In the attempt to play catch up, their aggressiveness is having unintended consequences. The most obvious of those unintended consequences is the sudden collapse of Silicon Valley Bank. While some are blaming specific venture capitalists for the run, it was the very rapid rise in rates that led to a $2 billion loss in treasuries and mortgage-backed securities. “Losses in U.S. Treasuries lead to difficult circumstances” is a phrase that market participants do not see all that often.

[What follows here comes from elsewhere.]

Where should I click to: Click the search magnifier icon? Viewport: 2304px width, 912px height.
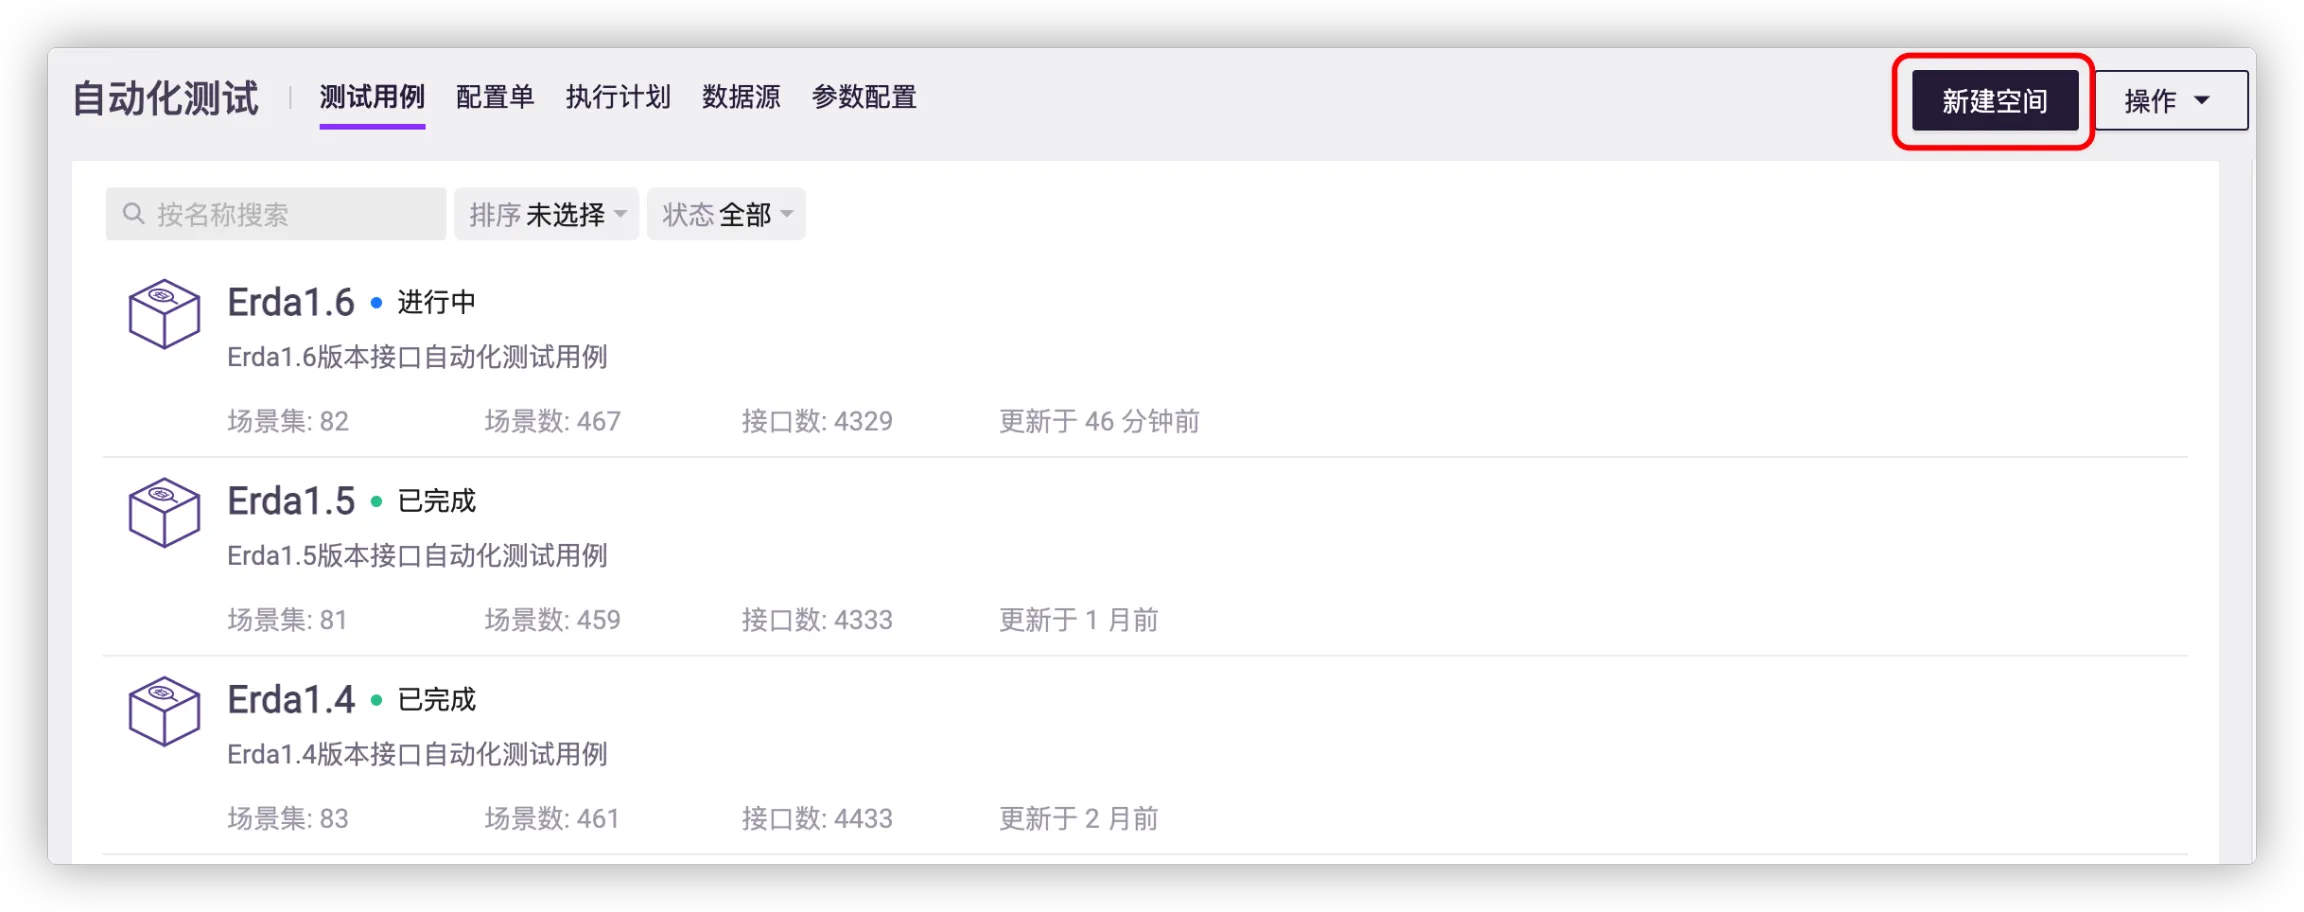click(x=133, y=214)
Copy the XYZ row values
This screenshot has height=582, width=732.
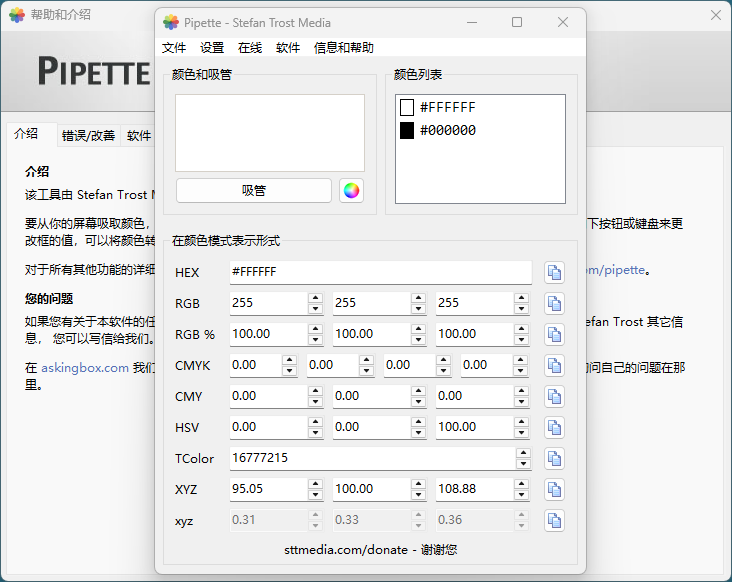pos(554,490)
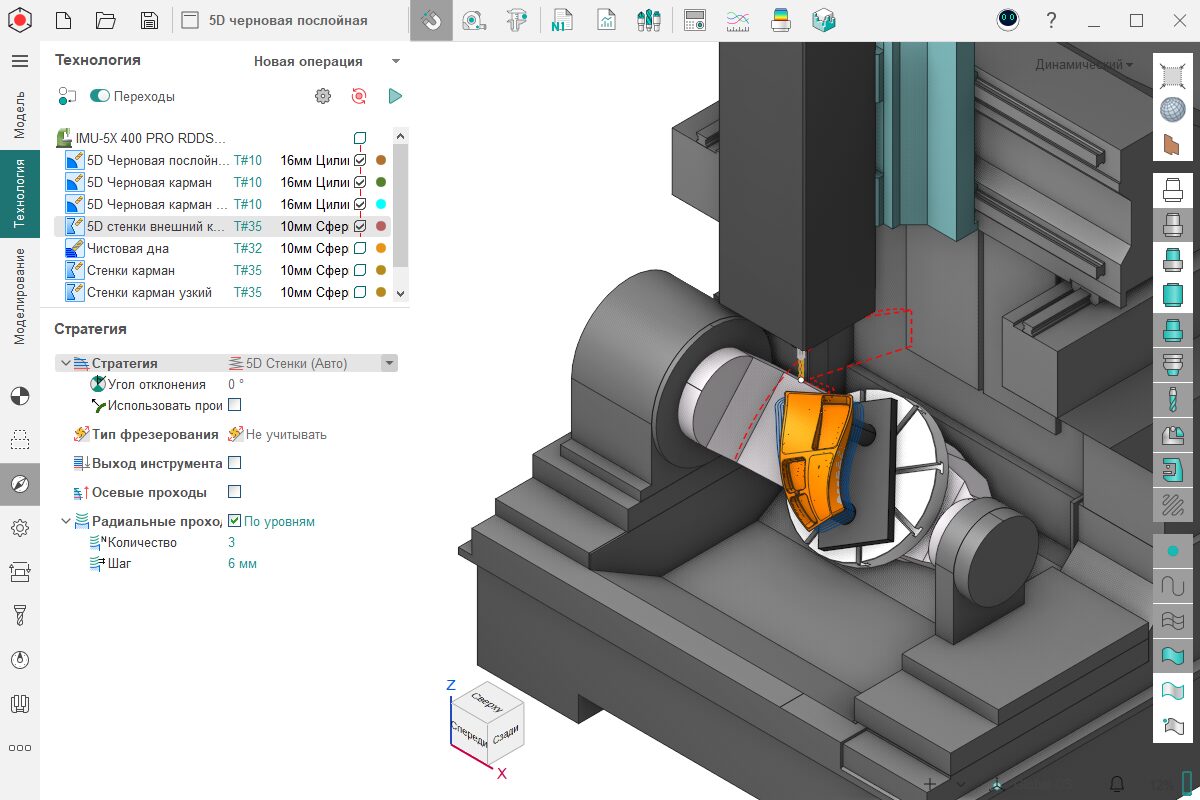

Market volatility is normal. After a 40-year bull market in bonds led by rates falling to zero, some disruptions are to be expected. But it is becoming increasingly obvious that the unprecedented sell off in bonds has been caused less by actual rates – they are historically rather modest – than by the speed at which the Fed has cranked them up.
Herein lay the problem.
Spend some time on a track piloting a vehicle at extralegal speeds, and you learn some things very quickly. The first and perhaps most important of these is “Slow is smooth, and smooth is fast.” Enter a corner too quickly, and you must slam on the brakes to avoid sliding off the track or spinning out; you exit the turn slower than someone entering more slowly and maintaining through the apex, then accelerating as they exit. A key concept you learn driving a car at high speeds is to never overreact to a problem, or you will only make it worse.

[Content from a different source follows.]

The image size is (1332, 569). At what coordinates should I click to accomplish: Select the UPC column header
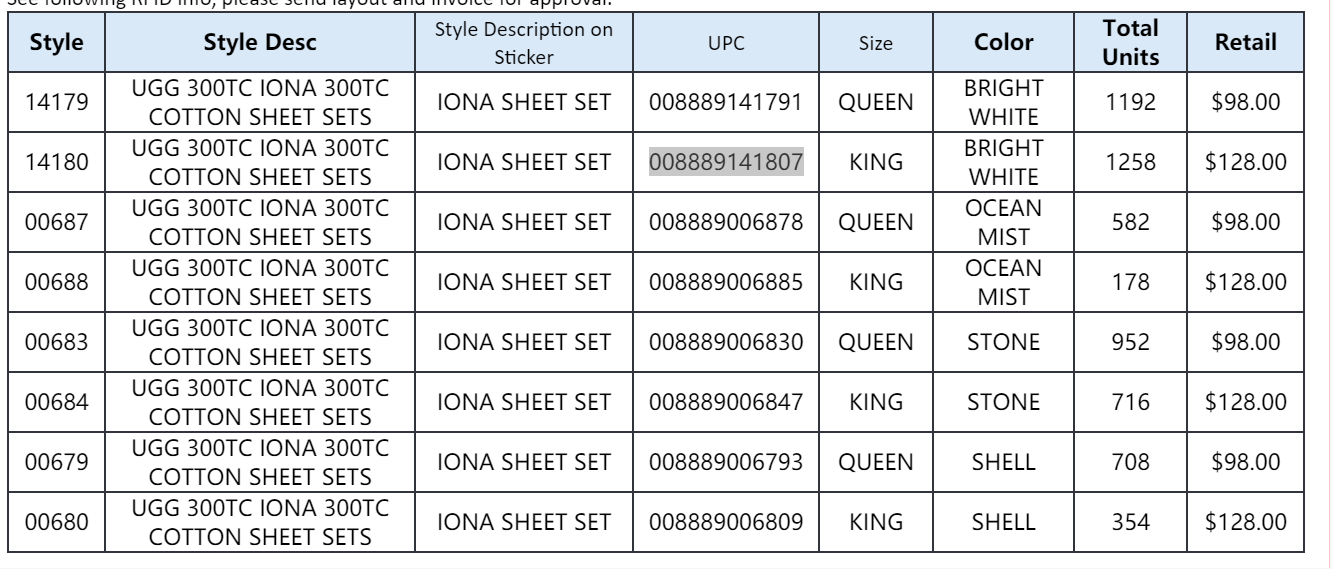pos(726,44)
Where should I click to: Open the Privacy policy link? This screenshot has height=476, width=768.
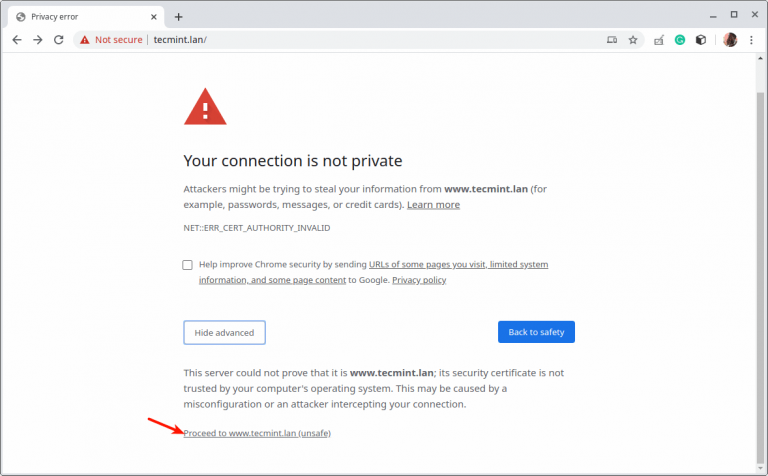(419, 280)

Jerome Powell and the Federal Reserve have overreacted to the inflation we saw in 2020-22. Where the 2000s-era Fed ignored obvious recklessness among banks and leveraged asset managers, the current Fed seems to be overly concerned with asset prices and appearances.
In their haste, they may be doing more damage than good.
See also:
SVB by Joshua M Brown (TRB, March 10, 2023)
Even Wealthy Landlords Are Skipping Payments on Office Buildings (Businessweek, March 9, 2023)
Ultra Easy Monetary Policy and the Law of Unintended Consequences (Dallas Fed, August 2012)
Previously:
A Dozen Questions for Jerome Powell, Fed Chair (March 6, 2023)
What the Fed Gets Wrong (December 16, 2022)
Why Is the Fed Always Late to the Party? (October 7, 2022)
Transitory Is Taking Longer than Expected (February 10, 2022)
Who Is to Blame for Inflation, 1-15 (June 28, 2022)
Wealth Effect Rumors Have Been Greatly Exaggerated (November 16, 2010)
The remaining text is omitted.